Dengan demikian, mereka bisa memulai kembali usaha dari nol dan berkontribusi terhadap peningkatan produktivitas nasional. Prabowo menilai, memberi kesempatan kedua adalah hal yang mutlak dilakukan dalam proses pembangunan.
“Saya percaya, dalam kehidupan dan dalam ekonomi, ada saatnya kita harus memberi kesempatan kedua. Ada saatnya kita harus memberi pengampunan,” ujar Prabowo.
Selain untuk memperkuat sektor UMKM dan pertanian, kebijakan ini juga menjadi bagian dari strategi besar Prabowo dalam menata ulang sistem ekonomi nasional agar lebih inklusif dan berpihak kepada lapisan masyarakat bawah.
Menata Sistem Ekonomi yang Lebih Inklusif
Prabowo menilai, selama ini sistem ekonomi nasional masih belum cukup memberi ruang bagi pelaku usaha kecil untuk tumbuh dan berkembang. Banyak dari mereka yang potensial, tetapi terhambat oleh akses terhadap modal karena tumpukan utang lama.
Dengan adanya kebijakan pengampunan utang, pemerintah berupaya menciptakan lingkungan ekonomi yang lebih sehat dan berkeadilan.
Kebijakan ini sekaligus mendorong bank dan lembaga keuangan untuk berani mengambil peran lebih besar dalam pembiayaan sektor produktif tanpa terbebani oleh kredit macet warisan masa lalu.
Dalam jangka panjang, langkah ini diharapkan mampu menciptakan efek domino positif bagi perekonomian nasional: dari meningkatnya daya beli masyarakat, tumbuhnya lapangan kerja di pedesaan, hingga peningkatan kontribusi UMKM terhadap PDB nasional.
Resonansi ke Dunia Usaha dan Perbankan
Langkah penghapusan utang petani dan UMKM ini juga menjadi sinyal kuat bagi dunia usaha dan sektor keuangan bahwa pemerintah siap mengambil langkah korektif yang berpihak pada rakyat kecil.
Di sisi lain, kebijakan ini mendorong perbankan untuk meninjau kembali mekanisme pengelolaan kredit macet agar tidak menimbulkan beban sosial di masa depan.

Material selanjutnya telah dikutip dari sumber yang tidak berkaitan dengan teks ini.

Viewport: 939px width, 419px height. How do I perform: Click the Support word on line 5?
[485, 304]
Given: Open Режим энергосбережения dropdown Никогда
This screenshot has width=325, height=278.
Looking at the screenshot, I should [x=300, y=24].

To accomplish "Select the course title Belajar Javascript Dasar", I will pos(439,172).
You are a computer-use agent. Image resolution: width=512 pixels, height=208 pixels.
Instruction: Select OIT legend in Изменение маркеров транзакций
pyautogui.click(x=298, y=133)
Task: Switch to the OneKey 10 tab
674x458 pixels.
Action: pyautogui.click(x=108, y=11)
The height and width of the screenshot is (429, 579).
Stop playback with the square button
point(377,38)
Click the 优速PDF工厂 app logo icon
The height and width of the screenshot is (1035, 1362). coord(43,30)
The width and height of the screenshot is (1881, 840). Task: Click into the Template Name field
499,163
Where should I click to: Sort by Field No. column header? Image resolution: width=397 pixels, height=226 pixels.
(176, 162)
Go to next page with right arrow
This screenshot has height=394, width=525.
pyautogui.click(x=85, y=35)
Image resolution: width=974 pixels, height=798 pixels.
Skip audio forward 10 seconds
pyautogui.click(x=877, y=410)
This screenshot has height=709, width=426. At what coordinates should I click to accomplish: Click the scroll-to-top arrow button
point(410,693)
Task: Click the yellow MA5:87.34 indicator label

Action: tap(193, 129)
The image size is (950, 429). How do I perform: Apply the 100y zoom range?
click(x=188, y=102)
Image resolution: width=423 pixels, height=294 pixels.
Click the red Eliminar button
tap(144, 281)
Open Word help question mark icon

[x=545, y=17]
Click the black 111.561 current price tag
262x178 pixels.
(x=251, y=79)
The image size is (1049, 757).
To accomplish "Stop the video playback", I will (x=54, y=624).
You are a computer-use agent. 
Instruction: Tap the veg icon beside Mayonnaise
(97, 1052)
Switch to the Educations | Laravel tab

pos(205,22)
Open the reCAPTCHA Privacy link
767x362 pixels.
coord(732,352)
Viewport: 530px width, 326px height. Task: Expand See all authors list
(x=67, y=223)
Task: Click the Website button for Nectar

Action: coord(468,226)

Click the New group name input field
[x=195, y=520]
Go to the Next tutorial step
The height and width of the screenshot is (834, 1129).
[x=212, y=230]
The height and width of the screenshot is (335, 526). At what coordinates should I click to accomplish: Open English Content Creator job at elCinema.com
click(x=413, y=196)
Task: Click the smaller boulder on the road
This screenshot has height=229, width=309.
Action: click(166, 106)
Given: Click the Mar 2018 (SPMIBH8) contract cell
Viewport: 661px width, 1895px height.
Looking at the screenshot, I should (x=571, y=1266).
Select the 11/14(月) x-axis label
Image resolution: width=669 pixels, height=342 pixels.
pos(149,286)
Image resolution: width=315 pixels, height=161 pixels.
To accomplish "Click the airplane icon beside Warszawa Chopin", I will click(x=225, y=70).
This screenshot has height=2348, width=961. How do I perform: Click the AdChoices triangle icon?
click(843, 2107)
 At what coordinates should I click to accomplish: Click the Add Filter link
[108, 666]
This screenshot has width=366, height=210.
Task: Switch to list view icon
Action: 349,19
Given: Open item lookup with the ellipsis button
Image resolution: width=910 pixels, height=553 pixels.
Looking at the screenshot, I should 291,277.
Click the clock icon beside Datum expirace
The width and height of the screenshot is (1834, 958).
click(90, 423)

Beberapa analis ekonomi menilai bahwa langkah ini sejalan dengan upaya Otoritas Jasa Keuangan (OJK) dan kementerian terkait dalam menyusun aturan hapus tagih kredit macet di perbankan BUMN seperti BRI, BNI, dan Mandiri.
Sinergi kebijakan tersebut, jika dijalankan konsisten, bisa menjadi fondasi baru bagi pembiayaan inklusif di Indonesia.
Membangun Ekonomi dengan Semangat Pengampunan
Kebijakan penghapusan utang ini bukan hanya tentang membebaskan rakyat dari beban masa lalu, tetapi juga tentang membangun kembali kepercayaan antara pemerintah, perbankan, dan masyarakat kecil.
Dengan memberi ruang untuk memulai kembali, Prabowo menegaskan bahwa negara hadir tidak sekadar mengatur, tetapi juga mengampuni dan memulihkan.
Langkah ini menandai arah baru kepemimpinan ekonomi nasional — bukan hanya berbasis angka dan laporan, tetapi pada nilai kemanusiaan, keberpihakan, dan kesempatan kedua.
Dengan semangat tersebut, Presiden Prabowo Subianto berkomitmen menjadikan kebijakan pengampunan utang bukan sebagai akhir dari beban, melainkan awal dari kebangkitan baru ekonomi rakyat Indonesia.